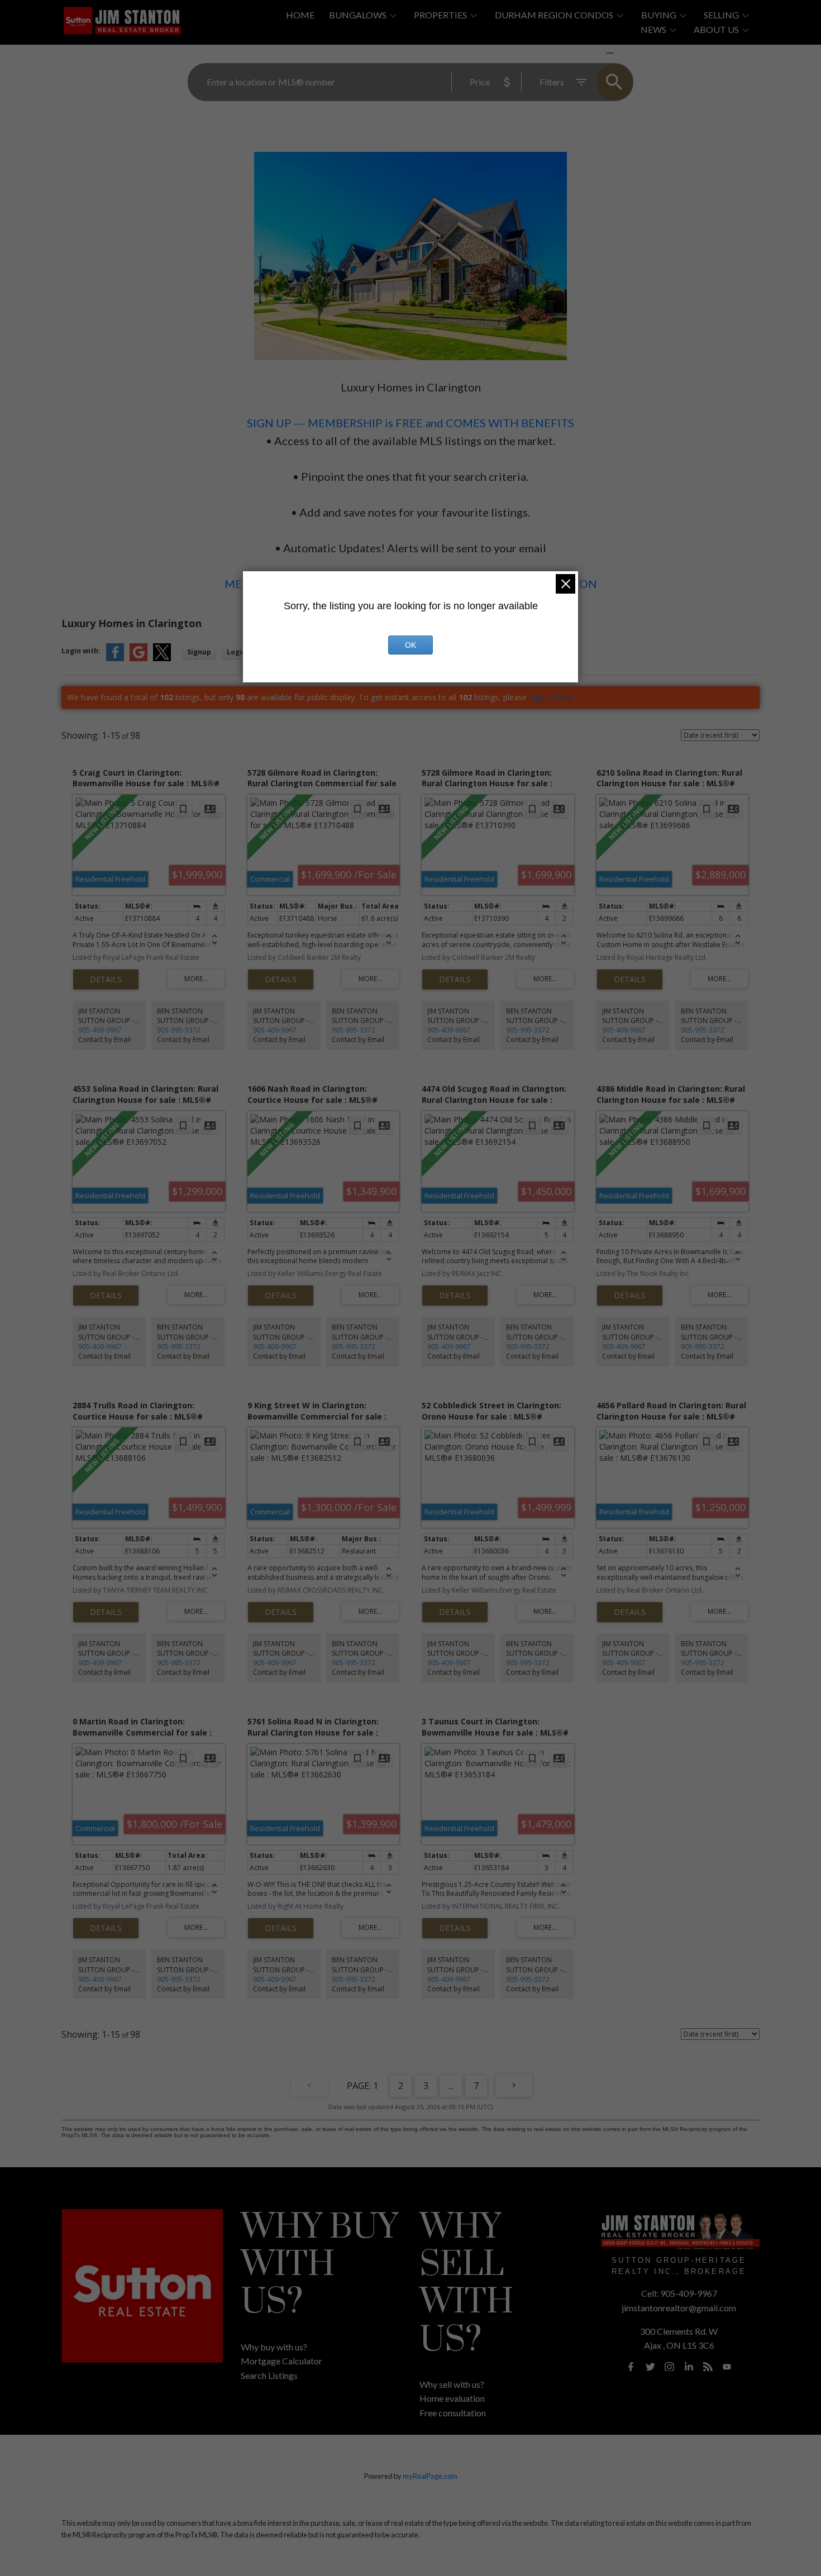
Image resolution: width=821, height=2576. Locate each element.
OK (410, 645)
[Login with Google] (138, 658)
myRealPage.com (430, 2476)
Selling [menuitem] (721, 14)
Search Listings (269, 2375)
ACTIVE (583, 52)
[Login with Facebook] (115, 658)
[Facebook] (631, 2366)
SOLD (626, 52)
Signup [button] (199, 652)
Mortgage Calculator (281, 2360)
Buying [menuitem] (658, 14)
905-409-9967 (100, 1030)
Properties (440, 14)
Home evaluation (452, 2398)
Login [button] (236, 652)
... (451, 2086)
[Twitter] (650, 2366)
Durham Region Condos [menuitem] (554, 14)
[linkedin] (688, 2366)
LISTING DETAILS (106, 979)
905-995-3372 (179, 1030)
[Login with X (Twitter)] (162, 658)
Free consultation (452, 2412)
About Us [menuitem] (716, 29)
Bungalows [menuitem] (357, 14)
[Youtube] (727, 2366)
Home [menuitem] (300, 14)
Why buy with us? (274, 2346)
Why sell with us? (451, 2384)
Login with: (81, 651)
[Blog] (707, 2366)
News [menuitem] (653, 29)
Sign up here (551, 697)
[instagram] (669, 2366)
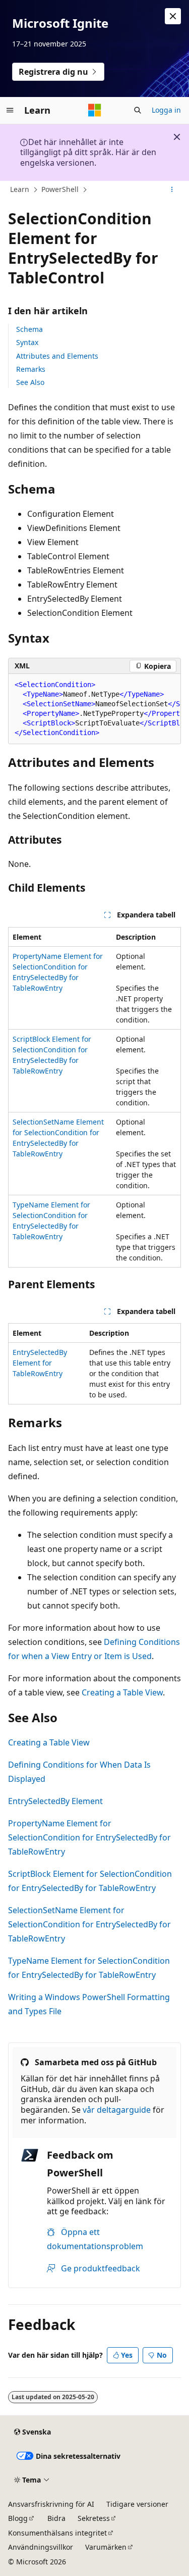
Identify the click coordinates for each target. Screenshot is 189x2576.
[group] (94, 709)
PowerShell (60, 189)
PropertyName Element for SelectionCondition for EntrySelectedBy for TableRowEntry (89, 1837)
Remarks (30, 369)
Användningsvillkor (40, 2547)
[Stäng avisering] (173, 16)
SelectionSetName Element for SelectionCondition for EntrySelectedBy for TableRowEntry (89, 1924)
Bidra (56, 2518)
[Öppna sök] (138, 110)
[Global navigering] (10, 110)
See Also (30, 382)
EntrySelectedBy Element (55, 1801)
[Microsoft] (94, 110)
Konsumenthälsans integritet (57, 2533)
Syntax (27, 342)
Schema (29, 329)
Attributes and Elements (57, 356)
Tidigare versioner (137, 2504)
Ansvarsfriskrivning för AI (51, 2504)
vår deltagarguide (117, 2109)
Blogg (18, 2518)
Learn (19, 189)
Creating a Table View (122, 1692)
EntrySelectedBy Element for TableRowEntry (40, 1362)
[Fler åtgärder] (172, 190)
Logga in (166, 110)
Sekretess (94, 2518)
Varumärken (106, 2547)
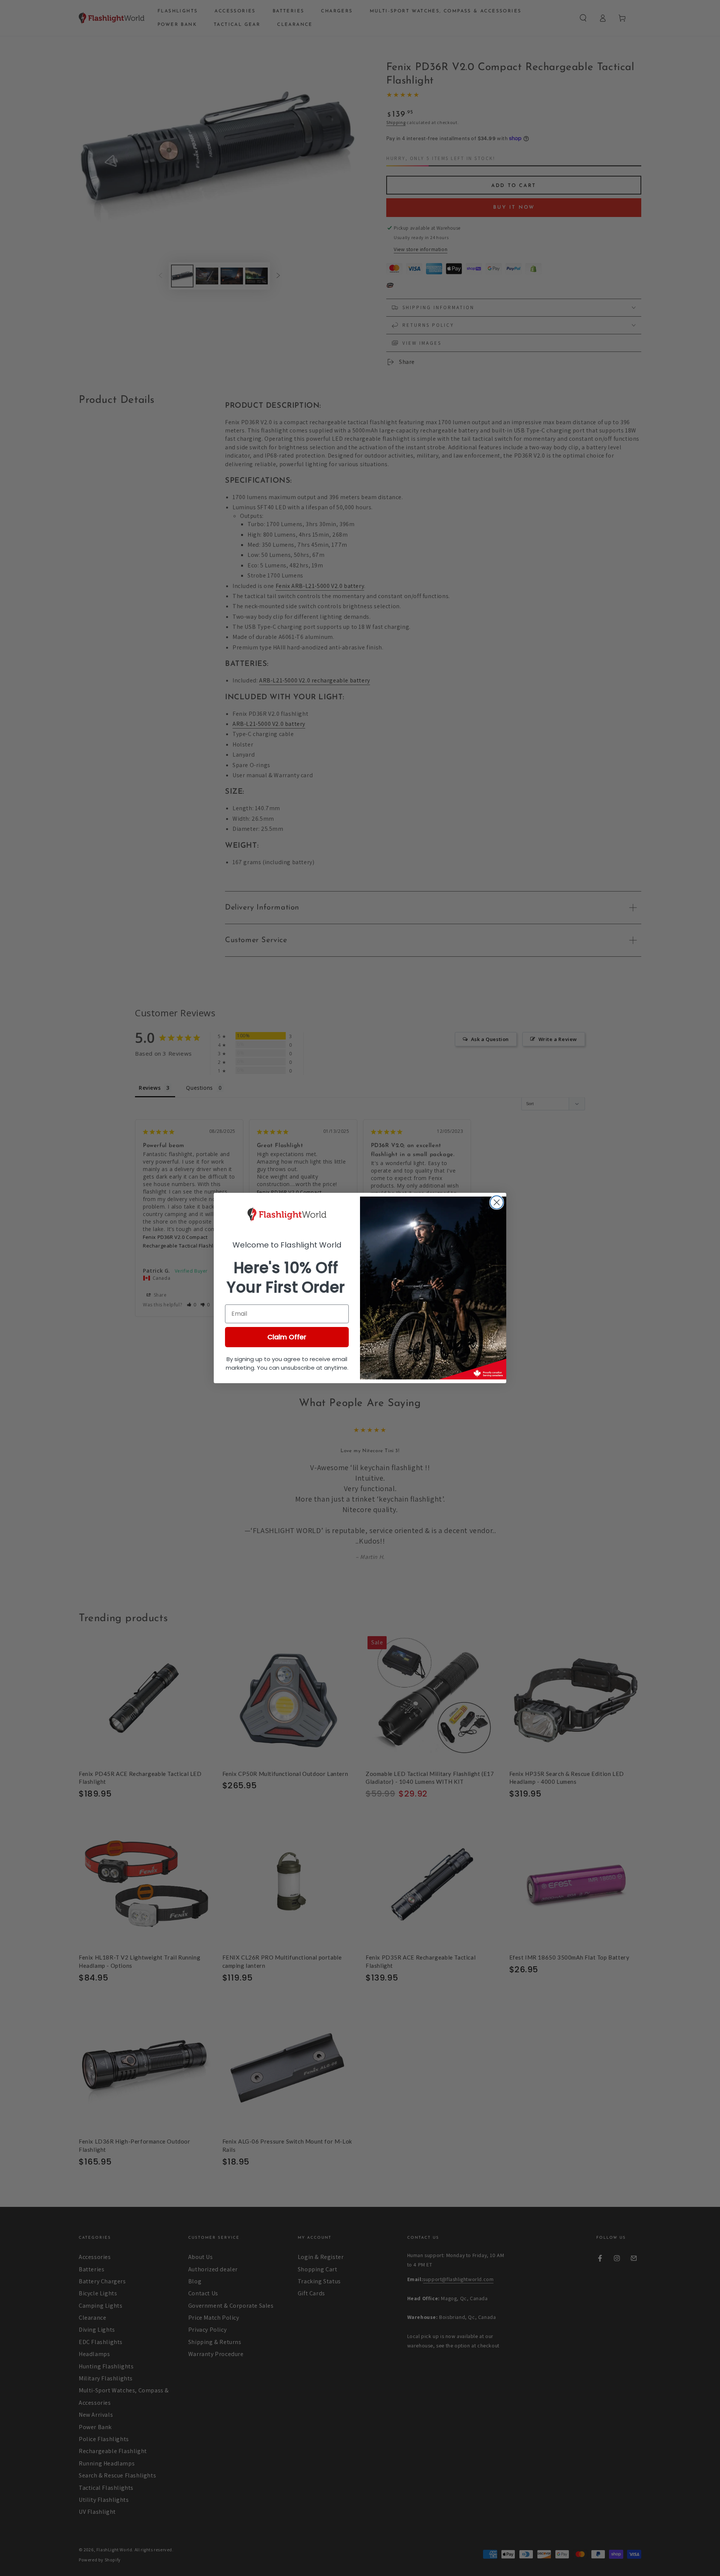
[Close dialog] (496, 1202)
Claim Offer (286, 1337)
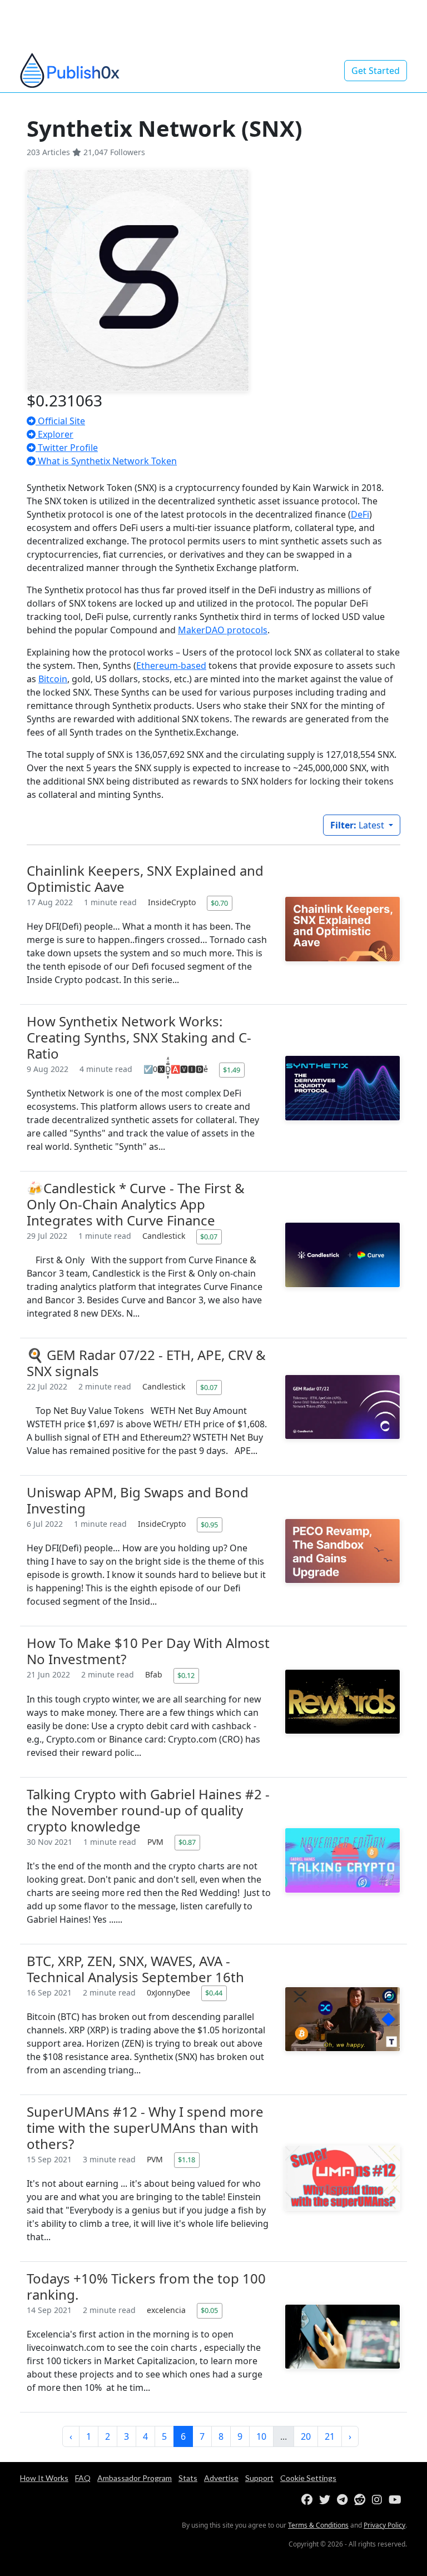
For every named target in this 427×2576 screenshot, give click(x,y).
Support (259, 2478)
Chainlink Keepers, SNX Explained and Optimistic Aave (145, 878)
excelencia (167, 2310)
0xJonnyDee (169, 1992)
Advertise (221, 2478)
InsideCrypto (173, 902)
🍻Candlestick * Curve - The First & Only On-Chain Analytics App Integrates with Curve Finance (136, 1204)
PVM (156, 1842)
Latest (358, 825)
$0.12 (186, 1675)
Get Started (375, 70)
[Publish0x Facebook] (309, 2500)
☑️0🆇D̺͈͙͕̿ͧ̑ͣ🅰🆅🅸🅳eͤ (176, 1069)
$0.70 (219, 903)
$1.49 (231, 1070)
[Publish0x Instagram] (379, 2500)
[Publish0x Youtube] (397, 2500)
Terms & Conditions (318, 2525)
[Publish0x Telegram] (344, 2500)
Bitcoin (52, 679)
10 (261, 2436)
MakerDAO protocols (222, 630)
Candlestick (164, 1235)
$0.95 (209, 1525)
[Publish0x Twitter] (327, 2500)
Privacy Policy (384, 2525)
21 (330, 2436)
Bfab (155, 1674)
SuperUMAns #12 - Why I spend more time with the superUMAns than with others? (145, 2127)
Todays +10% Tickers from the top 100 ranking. (146, 2286)
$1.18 (186, 2160)
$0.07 (208, 1237)
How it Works (44, 2478)
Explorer (54, 434)
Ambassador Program (134, 2478)
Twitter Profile (67, 447)
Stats (187, 2478)
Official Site (60, 421)
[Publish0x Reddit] (362, 2500)
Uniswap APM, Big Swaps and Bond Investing (138, 1500)
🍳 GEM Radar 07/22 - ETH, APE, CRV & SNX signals (146, 1363)
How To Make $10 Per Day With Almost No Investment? (148, 1651)
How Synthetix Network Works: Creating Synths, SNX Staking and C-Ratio (139, 1037)
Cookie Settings (308, 2478)
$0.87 (187, 1842)
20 (306, 2436)
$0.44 (213, 1993)
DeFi (360, 514)
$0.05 (209, 2310)
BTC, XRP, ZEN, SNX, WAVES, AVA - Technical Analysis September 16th (135, 1969)
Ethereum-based (171, 665)
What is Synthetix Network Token (106, 461)
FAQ (83, 2478)
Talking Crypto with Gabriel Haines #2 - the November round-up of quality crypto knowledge (148, 1810)
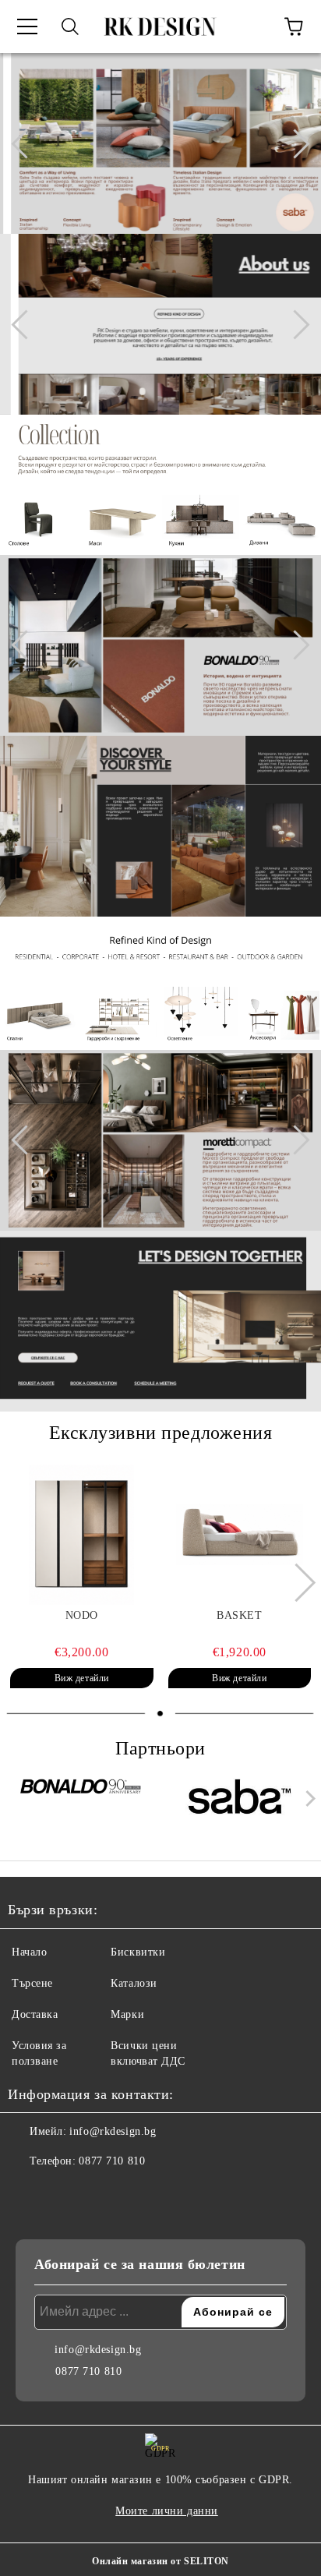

★ ★ ★ ★ ★ ★ ★

● Work to be completed
Pictures do not belong in the copy. Repeat only the lines from the top of the records through the line containing "Why buy with us? (274, 2346)".

● Result of this exercise
Image resolution: width=821, height=2576. Locate each element.
OK (410, 645)
[Login with Google] (138, 658)
myRealPage.com (430, 2476)
Selling [menuitem] (721, 14)
Search Listings (269, 2375)
ACTIVE (583, 52)
[Login with Facebook] (115, 658)
[Facebook] (631, 2366)
SOLD (626, 52)
Signup [button] (199, 652)
Mortgage Calculator (281, 2360)
Buying [menuitem] (658, 14)
905-409-9967 (100, 1030)
Properties (440, 14)
Home evaluation (452, 2398)
Login [button] (236, 652)
... (451, 2086)
[Twitter] (650, 2366)
Durham Region Condos [menuitem] (554, 14)
[linkedin] (688, 2366)
LISTING DETAILS (106, 979)
905-995-3372 (179, 1030)
[Login with X (Twitter)] (162, 658)
Free consultation (452, 2412)
About Us [menuitem] (716, 29)
Bungalows [menuitem] (357, 14)
[Youtube] (727, 2366)
Home [menuitem] (300, 14)
Why buy with us? (274, 2346)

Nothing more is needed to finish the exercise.